Leawood-based AMC Entertainment said it expects to reopen its theaters at limited capacity after shutting them down in mid-March because of the COVID-19 pandemic.
The statement by the world’s largest movie theater chain came after it said last week that there were “substantial doubts” about its ability to continue as a going concern.
The company on Tuesday reported a huge $2.2 billion loss in the first quarter that ended March 31 after posting almost no revenue in the last two weeks of the quarter.
“These are truly unprecedented times,” AMC President and CEO Adam Aron said in a statement. “I join with all our employees around the world to offer our sympathies to those affected by the coronavirus, as well as our sincerest gratitude to those on the front lines. After starting the year with two solid months of revenue growth compared to last year, in mid-March we were forced to pivot the entire company to respond to the effects of the pandemic.”
Shares of AMC stock were up more than 10% in mid-morning trading Wednesday following AMC’s announcement that it would reopen almost all of its theaters in the United States and Great Britain.
AMC has already reopened theaters in Norway, Germany Spain and Portugal and said it expects to be “fully open globally in July” in time to show director Christopher Nolan’s “Tenet,” which is set for release on July 17, and Disney’s live-action remake of “Mulan,” which is set for release on July 24.

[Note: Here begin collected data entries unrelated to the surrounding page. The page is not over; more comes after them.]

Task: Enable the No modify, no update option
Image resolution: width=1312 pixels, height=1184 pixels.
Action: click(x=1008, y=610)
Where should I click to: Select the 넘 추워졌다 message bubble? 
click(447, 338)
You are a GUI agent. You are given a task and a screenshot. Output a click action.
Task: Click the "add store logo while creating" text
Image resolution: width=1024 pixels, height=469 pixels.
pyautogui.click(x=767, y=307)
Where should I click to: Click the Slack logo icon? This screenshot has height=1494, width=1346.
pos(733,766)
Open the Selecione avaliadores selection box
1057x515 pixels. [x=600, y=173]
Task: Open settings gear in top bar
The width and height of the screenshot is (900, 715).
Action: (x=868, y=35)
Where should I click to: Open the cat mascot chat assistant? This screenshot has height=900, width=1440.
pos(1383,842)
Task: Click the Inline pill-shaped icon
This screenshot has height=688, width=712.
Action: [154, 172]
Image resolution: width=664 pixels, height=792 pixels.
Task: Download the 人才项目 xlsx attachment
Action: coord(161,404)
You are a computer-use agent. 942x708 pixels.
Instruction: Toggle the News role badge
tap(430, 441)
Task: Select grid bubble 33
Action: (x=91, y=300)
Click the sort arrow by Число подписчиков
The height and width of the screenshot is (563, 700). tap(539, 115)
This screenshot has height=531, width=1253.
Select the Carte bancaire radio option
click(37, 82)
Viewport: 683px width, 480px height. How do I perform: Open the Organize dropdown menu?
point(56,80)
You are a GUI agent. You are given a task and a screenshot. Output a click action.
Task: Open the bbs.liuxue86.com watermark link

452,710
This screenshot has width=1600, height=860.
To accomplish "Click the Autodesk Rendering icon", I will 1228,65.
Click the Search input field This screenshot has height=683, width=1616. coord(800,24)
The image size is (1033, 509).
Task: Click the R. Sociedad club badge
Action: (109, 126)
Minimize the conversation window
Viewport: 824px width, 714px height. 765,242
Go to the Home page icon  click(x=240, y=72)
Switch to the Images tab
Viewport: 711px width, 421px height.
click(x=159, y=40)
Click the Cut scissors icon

The company said it is consulting with the Harvard University School of Public Health on “how best to create a safe environment for our guests and associates.”
“Personal protection equipment, cleaning protocols, limited theatre capacity, blocked seating, and other strategies are all being planned,” it said. “We are especially looking at high tech solutions as well, to aid in our sanitization techniques including the use of electrostatic sprayers, [industrial strength] vacuums and wherever possible upgraded [sic] air ventilation filters.”
Last month, British tabloid The Daily Mail reported that AMC had been in buyout talks with Amazon. No mention was made of such talks in AMC’s earnings statement on Tuesday or in its quarterly regulatory filing with the Securities and Exchange Commission.
AMC’s $2.2 billion loss in the first quarter compared with a $130 million quarterly loss a year earlier.
The company had been struggling even before the pandemic as streaming services ate away at movie theater attendance and studio giants like Disney squeezed ticket revenue.
Founded in Kansas City a century ago by the Durwood brothers, AMC owns or operates 996 theaters with 10,973 screens in the U.S. and Europe.
Just under 50% of its stock is owned by Dalian Wanda Group Co. Ltd., a private conglomerate based in China. Wanda has the power to control AMC’s policies because it also owns just under 75% of the combined voting power of AMC’s stock.
Wanda originally acquired a 60% stake in AMC in 2012, when it paid $2.6 billion for what was then the largest overseas acquisition by a privately held Chinese company.